New page [http://www.math.sci.hiroshima-u.ac.jp/~m-mat/MT/emt.html] Old page [http://www.math.keio.ac.jp/~matumoto/emt.html]
From the WebPage:
"”What is Mersenne Twister? Mersenne Twister(MT) is a pseudorandom number generator developped by Makoto Matsumoto and Takuji Nishimura (alphabetical order) during 1996-1997. MT has the following merits: It is designed with consideration on the flaws of various existing generators. The algorithm is coded into a C source downloadable below. Far longer period and far higher order of equidistribution than any other implemented generators. (It is proved that the period is 2^19937-1, and 623-dimensional equidistribution property is assured.) Fast generation. (Although it depends on the system, it is reported that MT is sometimes faster than the standard ANSI-C library in a system with pipeline and cache memory.) Efficient use of the memory. (The implemented C-code mt19937.c consumes only 624 words of working area.)””
-PhilipRiggs
I’d like to point out that there are two sets of random functions. srand and rand are the C standard functions, and srandom and random are the BSD-issued functions that the manpages recommend (check man random and man srand). also, there are sranddev and srandomdev, which read a seed value from /dev/random and call srandom with it.
and to KevinPerry: those are functions, not methods.
–boredzo
A quick test of the method I added to the GeneratingRandomNumber page:
driven by
int results[6];
for (int i=0; i<6; i++){
results[i] = 0;
}
for (int i=0; i<10000000; i++){
long r = [DieModel randomLongFrom:1 to:6];
results[r-1]++;
}
for (int i=0; i<6; i++){
NSLog(@"r[%d] = %d",i+1,results[i]);
}
produces
r[1] = 1667172 r[2] = 1667044 r[3] = 1667503 r[4] = 1665171 r[5] = 1667205 r[6] = 1665905
The claim that every bit is usable is not equivalent to the claim that you can use the modulo operator to get randomness out.
-----
_PROBLEM SET_.
A) In the random-number thread, how many words of working area does the C code mt19937.c use?
B) Retype the random-number thread word for word, starting at the words "-PhilipRiggs" and ending after "functions, not methods.".

_DATASET EXTRACT_.
-----
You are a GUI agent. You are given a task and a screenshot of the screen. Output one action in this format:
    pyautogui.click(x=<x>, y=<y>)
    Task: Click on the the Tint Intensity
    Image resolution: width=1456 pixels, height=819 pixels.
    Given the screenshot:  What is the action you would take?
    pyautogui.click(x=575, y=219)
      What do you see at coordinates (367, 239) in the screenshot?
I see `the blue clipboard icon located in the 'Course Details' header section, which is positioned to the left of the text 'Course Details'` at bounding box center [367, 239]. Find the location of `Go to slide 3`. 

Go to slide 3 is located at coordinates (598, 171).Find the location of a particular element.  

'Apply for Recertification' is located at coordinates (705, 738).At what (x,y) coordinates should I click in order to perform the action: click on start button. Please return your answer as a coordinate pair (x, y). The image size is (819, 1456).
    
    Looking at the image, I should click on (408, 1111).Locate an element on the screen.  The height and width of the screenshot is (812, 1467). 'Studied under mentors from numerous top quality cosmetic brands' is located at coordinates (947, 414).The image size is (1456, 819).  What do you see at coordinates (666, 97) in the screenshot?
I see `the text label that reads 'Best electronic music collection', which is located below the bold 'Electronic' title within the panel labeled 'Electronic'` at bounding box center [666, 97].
-----
_SOLUTIONS FOR EACH TASK_.
A) 624 words

B)
-PhilipRiggs
I’d like to point out that there are two sets of random functions. srand and rand are the C standard functions, and srandom and random are the BSD-issued functions that the manpages recommend (check man random and man srand). also, there are sranddev and srandomdev, which read a seed value from /dev/random and call srandom with it.
and to KevinPerry: those are functions, not methods.